Adaptive Server supports horizontal and vertical parallelism for query execution. Vertical parallelism is the ability to run multiple operators simultaneously by employing different system resources such as CPUs, disks, and so on. Horizontal parallelism is the ability to run multiple instances of an operator on the specified portion of the data.

The way you partition your data greatly affects the efficiency horizontal parallelism. The logical partitioning of data is useful in operational decision-support systems (DSS) queries where large volumes of data are being processed.

See Chapter 10, “Partitioning Tables and Indexes,” in the Transact-SQL User’s Guide and the Performance and Tuning Series: Physical Database Tuning guide for a more detailed discussion of partitioning on Adaptive Server. Understanding different types of partitioning is a prerequisite to understanding this chapter.
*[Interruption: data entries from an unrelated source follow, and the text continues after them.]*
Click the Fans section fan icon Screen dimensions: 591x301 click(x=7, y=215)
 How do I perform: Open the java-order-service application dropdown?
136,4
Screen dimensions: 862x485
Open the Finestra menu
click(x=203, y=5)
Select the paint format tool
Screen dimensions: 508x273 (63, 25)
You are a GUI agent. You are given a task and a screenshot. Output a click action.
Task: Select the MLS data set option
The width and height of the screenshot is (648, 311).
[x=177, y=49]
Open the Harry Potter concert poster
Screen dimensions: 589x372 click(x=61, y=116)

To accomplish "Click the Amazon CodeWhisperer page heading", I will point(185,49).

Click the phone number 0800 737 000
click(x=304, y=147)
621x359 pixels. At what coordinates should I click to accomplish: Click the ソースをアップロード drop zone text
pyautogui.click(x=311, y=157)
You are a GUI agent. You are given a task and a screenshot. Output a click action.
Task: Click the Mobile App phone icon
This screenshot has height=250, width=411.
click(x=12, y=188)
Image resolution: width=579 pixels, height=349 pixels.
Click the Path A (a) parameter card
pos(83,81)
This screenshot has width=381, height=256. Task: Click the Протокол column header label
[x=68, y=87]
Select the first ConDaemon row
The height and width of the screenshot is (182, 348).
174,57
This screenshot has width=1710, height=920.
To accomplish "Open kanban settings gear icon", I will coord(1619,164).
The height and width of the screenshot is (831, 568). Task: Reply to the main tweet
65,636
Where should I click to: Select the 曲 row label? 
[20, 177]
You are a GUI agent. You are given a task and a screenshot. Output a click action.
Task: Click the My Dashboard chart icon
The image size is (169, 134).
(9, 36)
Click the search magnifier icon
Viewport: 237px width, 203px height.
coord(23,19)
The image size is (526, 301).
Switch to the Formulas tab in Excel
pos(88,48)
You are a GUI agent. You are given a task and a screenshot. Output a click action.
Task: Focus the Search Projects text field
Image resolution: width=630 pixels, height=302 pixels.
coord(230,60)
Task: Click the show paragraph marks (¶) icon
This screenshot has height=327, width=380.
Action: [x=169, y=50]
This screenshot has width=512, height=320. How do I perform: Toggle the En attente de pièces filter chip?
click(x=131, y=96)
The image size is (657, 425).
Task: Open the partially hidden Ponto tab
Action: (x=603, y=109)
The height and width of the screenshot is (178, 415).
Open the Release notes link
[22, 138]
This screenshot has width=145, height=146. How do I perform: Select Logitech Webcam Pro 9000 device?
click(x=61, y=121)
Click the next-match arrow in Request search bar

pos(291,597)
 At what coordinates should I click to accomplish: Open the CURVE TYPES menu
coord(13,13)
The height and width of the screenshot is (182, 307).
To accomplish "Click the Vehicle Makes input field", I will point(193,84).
Adaptive Server also supports pipelined parallelism. Pipelining is a form of vertical parallelism in which intermediate results are piped to higher operators in a query tree. The output of one operator is used as input for another operator. The operator used as input can run simultaneously with the operator feeding the data, which is an essential element in pipelined parallelism. Use parallelism only when multiple resources like disks and CPUs are available. Using parallelism can be detrimental if your system is not configured for resources that can work in tandem. In addition, data must be spread across disk resources in a way that closely ties the logical partitioning of the data with the physical partitioning on parallel devices. The biggest challenge for a parallel system is to control the correct granularity of parallelism. If parallelism is too finely grained, communication and synchronization overhead can offset any benefit that is obtained from parallel operations. Making parallelism too coarse does not permit proper scaling.